The loans that Pasadena, Calif.-based Western invests in will have a variety of FICO credit scores, which range from 300 to 850. Borrowers who have lower scores will generally have to make larger down payments for Western Asset to purchase the loan. The firm may also buy loans with debt-to-income ratios above 43% if borrowers have other assets.

"That's how we’ve been going to the originators, that this is kind of the box we like within non-QM," Anup Agarwal, head of mortgage and asset-backed securities at Western Asset, said during a conference call in May. "And if you originate this, you will have access to us where we will be buying them along the way."

The rates charged to borrowers of the non-qualified loans will be 1 to 2 percentage points above conforming rates, Carr said. The average rate for a 30-year fixed mortgage was 4.14% last week, Freddie Mac said in a statement June 5.

Western Asset plans to work with as many as eight lenders across the U.S. to ensure geographic distribution of loans, Carr said. It will invest in the loans through Western Asset Mortgage Capital Corp., its REIT, and may create a private-equity fund with a lockup period.

Banks including EverBank Financial Corp. in Jacksonville, Fla., and San Francisco-based Wells Fargo & Co. have said they’re also on the hunt to make or buy non-QM or other nonagency loans.

Mortgage lender and servicer Caliber Home Loans said this month it was adding four new products focused on foreign buyers of U.S. homes, those with lower credit scores and borrowers with higher debt-to-income ratios. The company, backed by private-equity firm Lone Star Funds, which has invested in soured mortgages and related bonds, declined to comment on what it will do with the new loans, Alexandra Sowinski, a spokeswoman, said in an email.

"We recognize that there are qualified, creditworthy borrowers with home financing needs that are not being served by the agency and government programs that are currently available in today’s marketplace," Joe Anderson, chief executive officer of Irving, Texas-based Caliber Home Loans, said in a statement.

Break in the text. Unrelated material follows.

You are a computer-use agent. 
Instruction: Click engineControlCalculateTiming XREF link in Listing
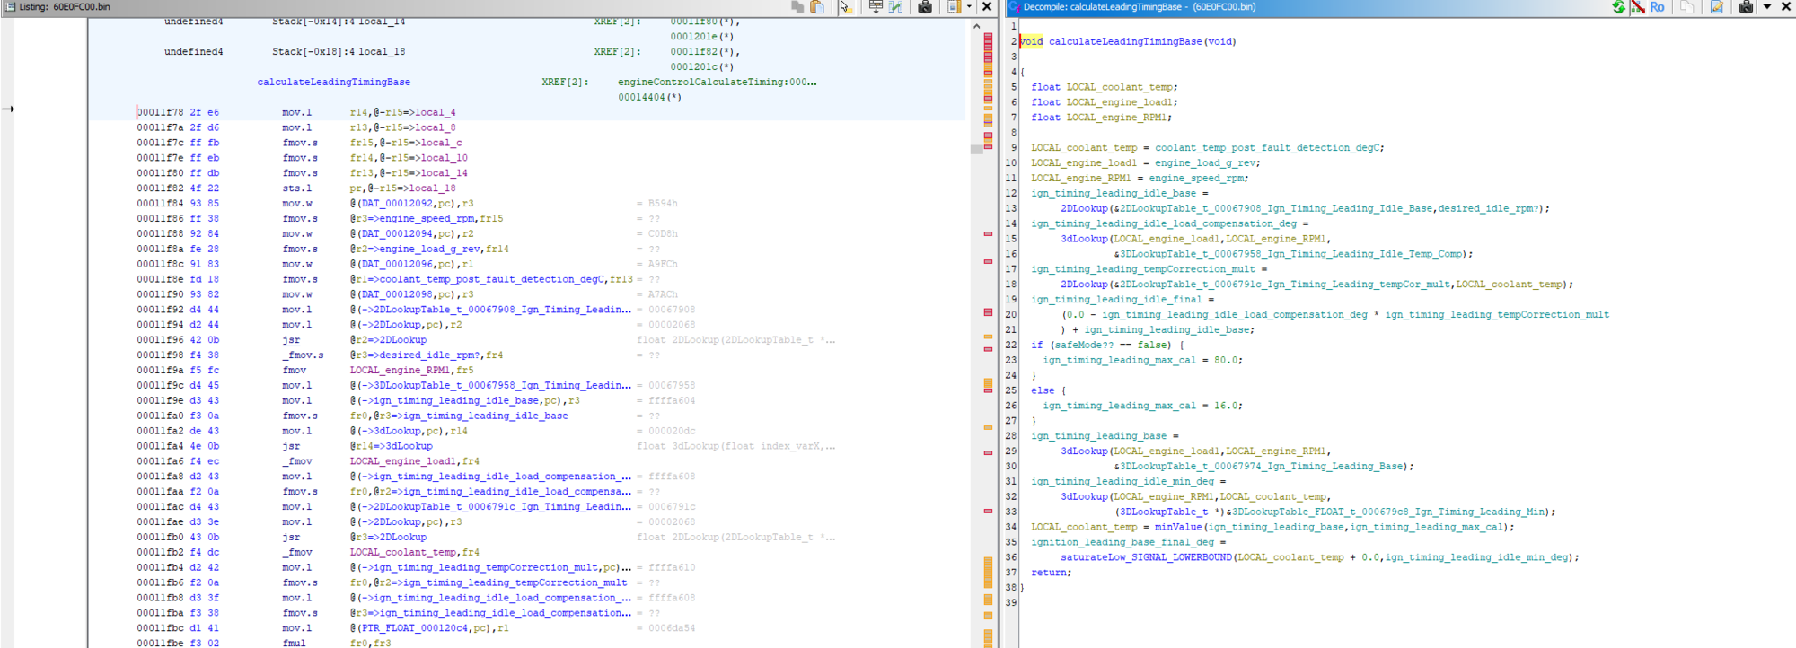pyautogui.click(x=716, y=82)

Another mortgage lender, Atlanta-based Angel Oak Funding LLC, started the Home$ense Program, which includes mortgages for borrowers with credit scores as low as 500 and loan-to-value ratios as high as 80%, according to its website. Borrowers can apply just a day after completing a foreclosure or bankruptcy.

The nontraditional loans being made by the lender are being bought by a limited partnership investment pool managed by Angel Oak Capital Advisors LLC, which oversees more than $3.5 billion, according to Brad Friedlander, a portfolio manager. It focuses on items such as how much money a potential borrower has in the bank to offer mortgages to weaker-credit consumers, and can compensate for other borrower flaws with higher down payments, he said.

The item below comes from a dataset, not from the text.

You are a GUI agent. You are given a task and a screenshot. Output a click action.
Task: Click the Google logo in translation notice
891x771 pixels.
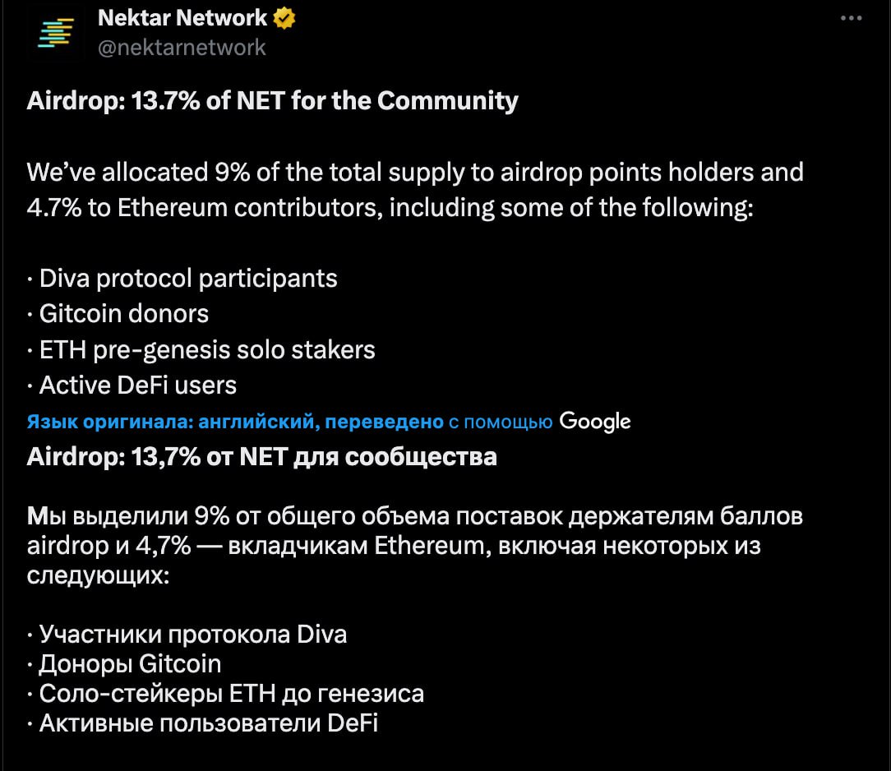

The firm is acquiring a range of unusual loans to "take advantage of some of the dislocation in the lending space, in terms of it not reaching a huge and underserved, but strong credit, population in the U.S.," he said.

Dwell Finance’s Bloemker said his firm, which makes loans to investors in rental homes, is going to start providing mortgages to non-QM borrowers directly. He said he expects non-QM loan origination to be in the tens of billions of dollars in the next three years as more renters look to become homeowners and lenders have more clarity around the rules of foreclosure.

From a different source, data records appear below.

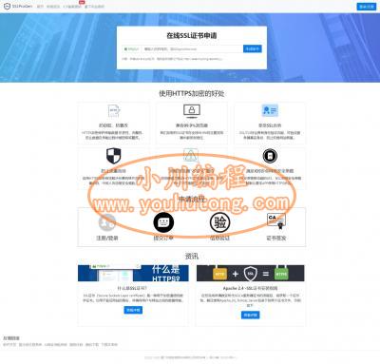The image size is (380, 364).
Task: Click the 验 verification circle icon
Action: pos(219,222)
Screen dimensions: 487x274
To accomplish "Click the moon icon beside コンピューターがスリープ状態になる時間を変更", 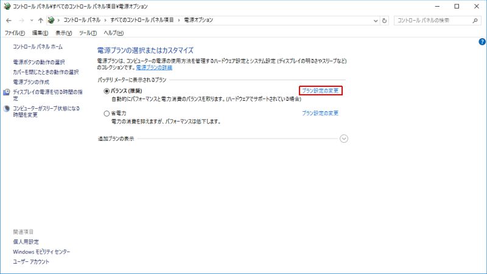I will 7,109.
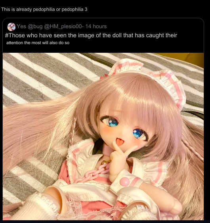The image size is (210, 223).
Task: Click the doll's open mouth in the photo
Action: coord(119,142)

If Western has the loans securitized, it would sell the senior bonds in the pools to third-party investors and keep the subordinate tranches, which tend to have higher yields, according to Carr.

Jeffrey Gundlach's firm, Los Angeles-based DoubleLine Capital LP, is having discussions around securitizations of non-QM loans, Vitaliy Liberman, a mortgage-backed securities portfolio manager, said last month. DoubleLine, with about $50 billion in assets, may be interested in buying the senior-most or lower-ranking classes of bond deals, depending on the structure, he said.

The credit box needs to widen to support the housing market, which saw a burst of activity last year from pent-up demand, Liberman said. "We’ve exhausted the 750 FICO guys."